Изменить стиль страницы

Комиссар не счел нужным мешать этим русским, показавшимся ему приличными.

С той минуты ключ от квартиры и все распоряжение останками соседки перешло к генералу и Доре; ей и пришла мысль назначить генерала родственником.

Комиссар уже уходил, когда новое лицо появилось у входа: маленький старичок в шляпе, с седою бородой, под которой на рясе золотел крест. Un vrai pope russe»[78],— определил комиссар и еще более утвердился в правильности принятого решения. Они станут заниматься своими религиозными суевериями и читать разные заклинания, но в республике давно уже объявлена веротерпимость и ему совершенно безразлично, будут ли бессмысленные, но не нарушающие порядка rites[79]совершаться на русском, еврейском или еще каком языке.

Комиссар откланялся и ушел. Мельхиседеку тут же сообщили о Капе. Он снял шляпу и перекрестился.

— Ах, Боже мой, Боже мой…

Дора очень взволнована, сдерживается. Генерал молчит. У него особенно каменный вид. Ключ перешел к нему. И втроем, медленно они поднимаются.

Любопытные уже разошлись. Генерал не совсем твердой рукой вложил ключ в скважину. У двери стоял Рафа — бледный, черные его глаза бессветны.

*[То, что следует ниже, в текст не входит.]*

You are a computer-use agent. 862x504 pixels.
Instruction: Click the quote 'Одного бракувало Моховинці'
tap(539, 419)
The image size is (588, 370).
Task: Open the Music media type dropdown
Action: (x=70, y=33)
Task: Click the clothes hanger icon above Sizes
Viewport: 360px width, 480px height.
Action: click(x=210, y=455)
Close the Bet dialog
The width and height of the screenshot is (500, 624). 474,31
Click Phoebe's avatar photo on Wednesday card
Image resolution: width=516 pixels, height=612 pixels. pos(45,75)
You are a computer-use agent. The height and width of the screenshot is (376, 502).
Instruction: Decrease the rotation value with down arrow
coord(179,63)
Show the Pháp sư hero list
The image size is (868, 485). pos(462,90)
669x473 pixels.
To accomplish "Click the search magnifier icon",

В квартирке не совсем выветрился еще запах. Он будто пропитал собою вещи, стены. Рафа прижался к матери. Он никогда еще не видел мертвых. Сердце билось, когда вошли в комнату, которую отлично знал он, обычную, как у него.

Капа лежала на постели очень покойно, навзничь, с закрытыми глазами. Нечеловеческая тишина вокруг. Снаружи, через сад, могли доноситься какие угодно звуки, хоть бы и грохот, стрельба, здешнего безмолвия нельзя было нарушить.

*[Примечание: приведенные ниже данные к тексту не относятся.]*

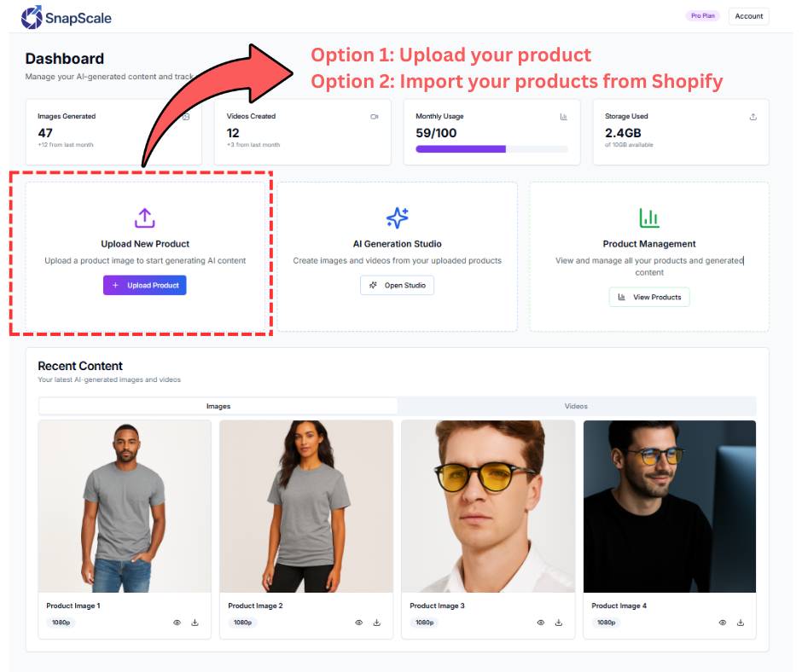
Task: Click the share icon on Storage Used card
Action: [x=753, y=116]
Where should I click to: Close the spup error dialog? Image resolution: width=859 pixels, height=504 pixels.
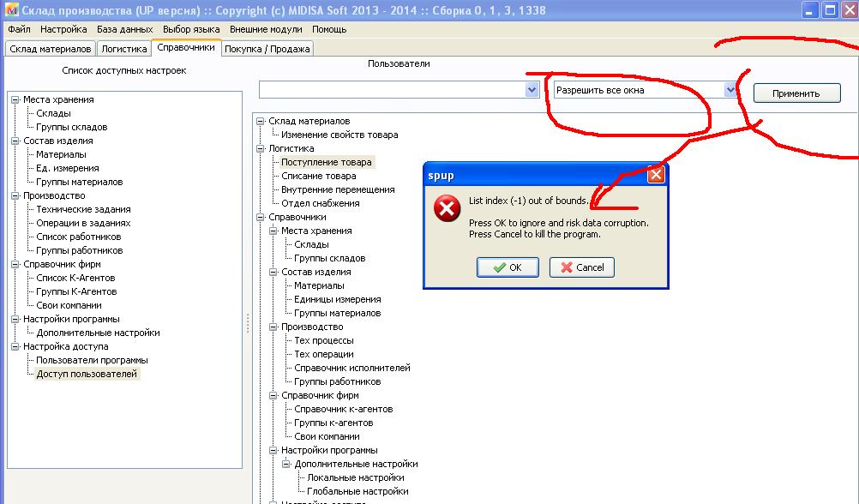656,175
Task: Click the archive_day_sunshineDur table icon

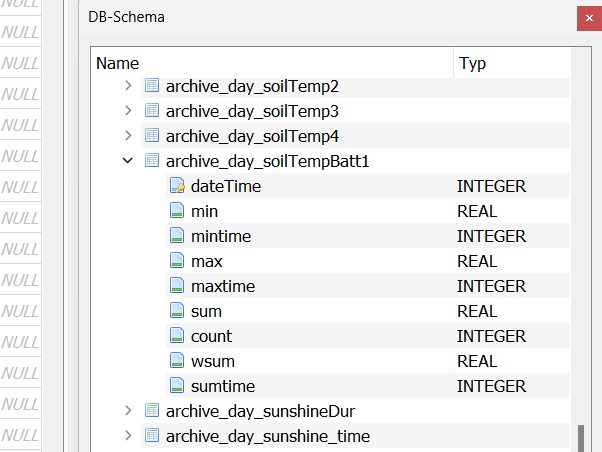Action: (152, 411)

Генерал и Мельхиседек перекрестились. Дора с Рафой стояли в сторонке. Все молчали. Генералу представилось, что вот так же лежала в Москве его Машенька. Он стоял и не мог оторваться от лица Капы, терявшего уже жизненность, переходившего в мир недоступный.

— Самоубийц прежде не отпевали, — сказал Мельхиседек. — Грех это, действительно, тяжелый. Ну… теперь службы разрешаются.

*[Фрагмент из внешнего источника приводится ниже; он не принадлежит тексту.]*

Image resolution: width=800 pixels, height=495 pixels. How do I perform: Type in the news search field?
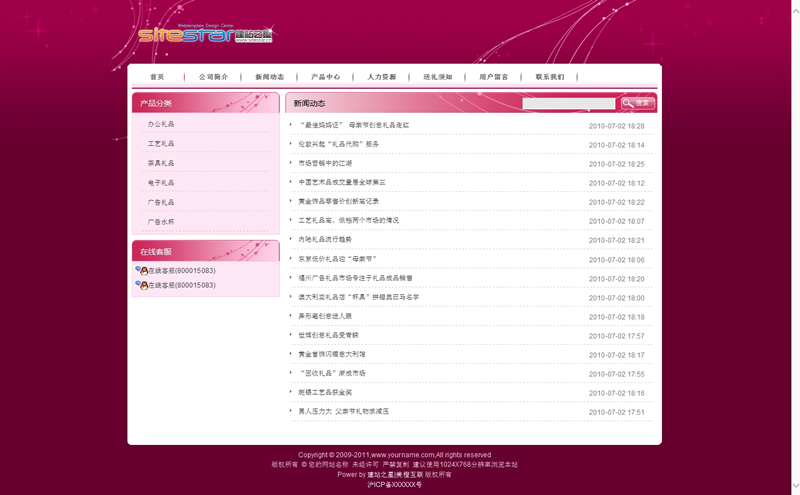point(568,103)
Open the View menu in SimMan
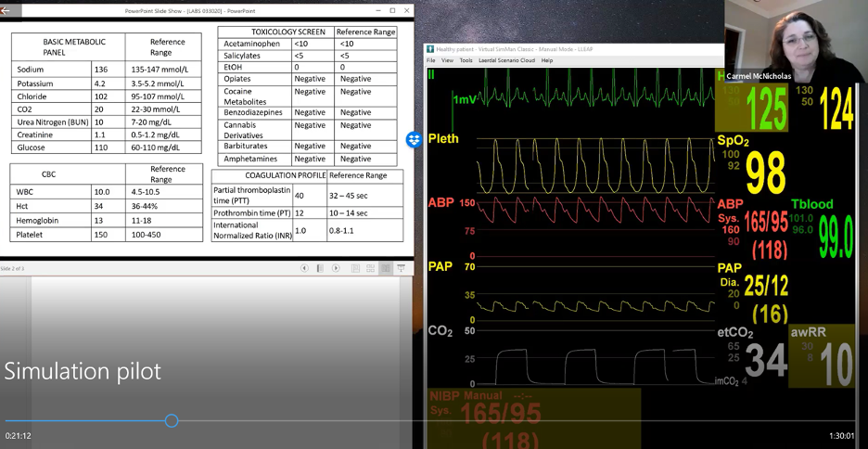 click(447, 60)
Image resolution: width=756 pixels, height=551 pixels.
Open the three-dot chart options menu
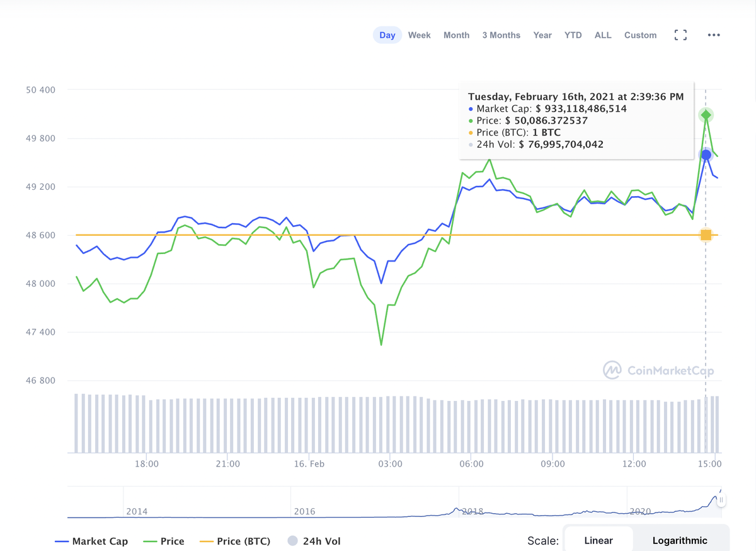tap(714, 35)
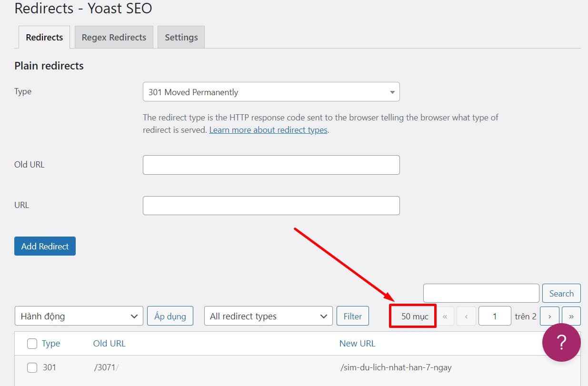Image resolution: width=588 pixels, height=386 pixels.
Task: Follow the Learn more about redirect types link
Action: click(x=268, y=130)
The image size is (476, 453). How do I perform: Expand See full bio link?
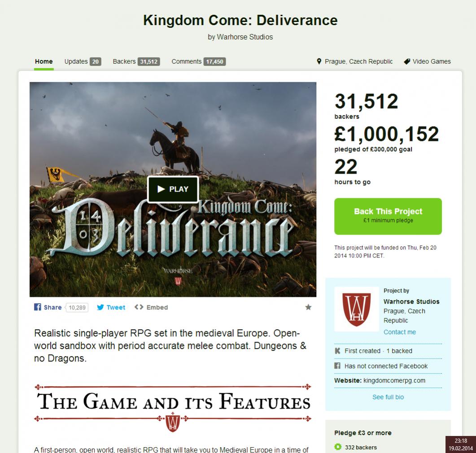tap(388, 397)
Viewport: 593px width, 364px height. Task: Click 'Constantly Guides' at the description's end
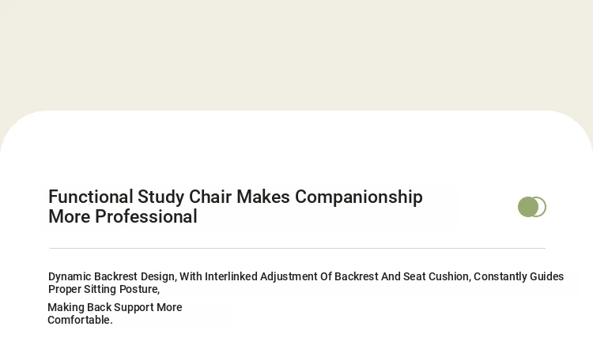coord(519,276)
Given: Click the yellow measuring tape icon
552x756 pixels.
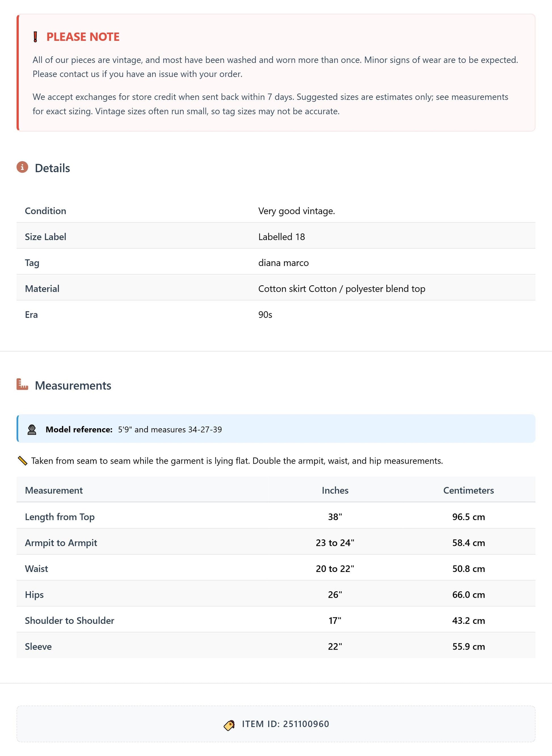Looking at the screenshot, I should pos(22,461).
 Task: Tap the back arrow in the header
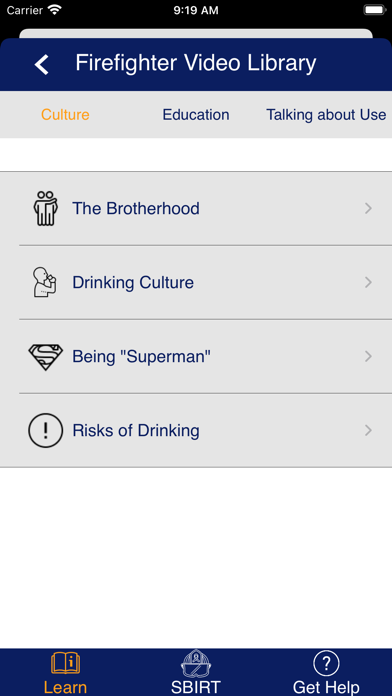pos(42,64)
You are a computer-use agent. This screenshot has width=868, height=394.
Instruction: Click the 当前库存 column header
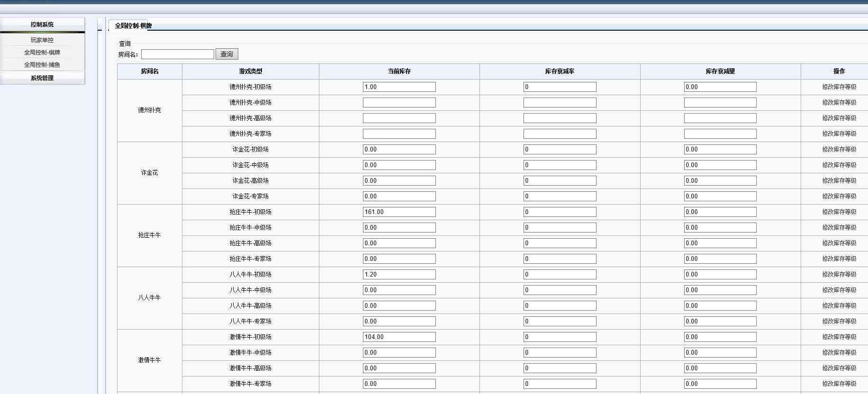coord(399,72)
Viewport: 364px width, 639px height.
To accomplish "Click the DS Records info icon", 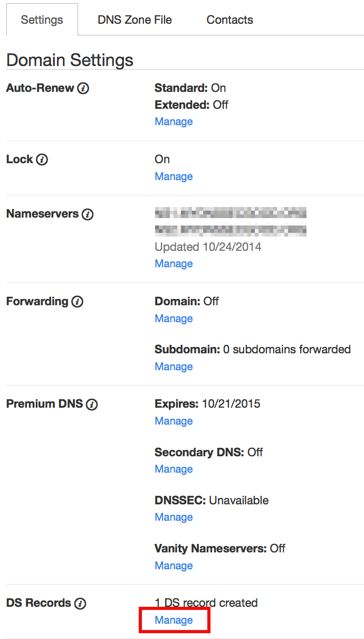I will 80,603.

Рафа вспомнил, как она лежала тут больная, на этой же постели, а он сидел и рисовал у стола. Захотелось подойти, погладить ее руку. Но стало страшно.

— Мама, она совсем умерла?

— Совсем.

— И никогда не оживет?

— Никогда.

Дора хотела было прибавить, что есть люди, как Мельхиседек и генерал, которые надеются, что «оживет», но удержалась: понять это невозможно, к чему забивать мальчику голову фантазиями?

Перейдя в кухню, стали говорить о практическом: как хоронить. Мельхиседек предложил — через сестричество. Будет проще, дешевле. Он сейчас едет в церковь, привезет облачение для панихиды, поговорит с сестрами.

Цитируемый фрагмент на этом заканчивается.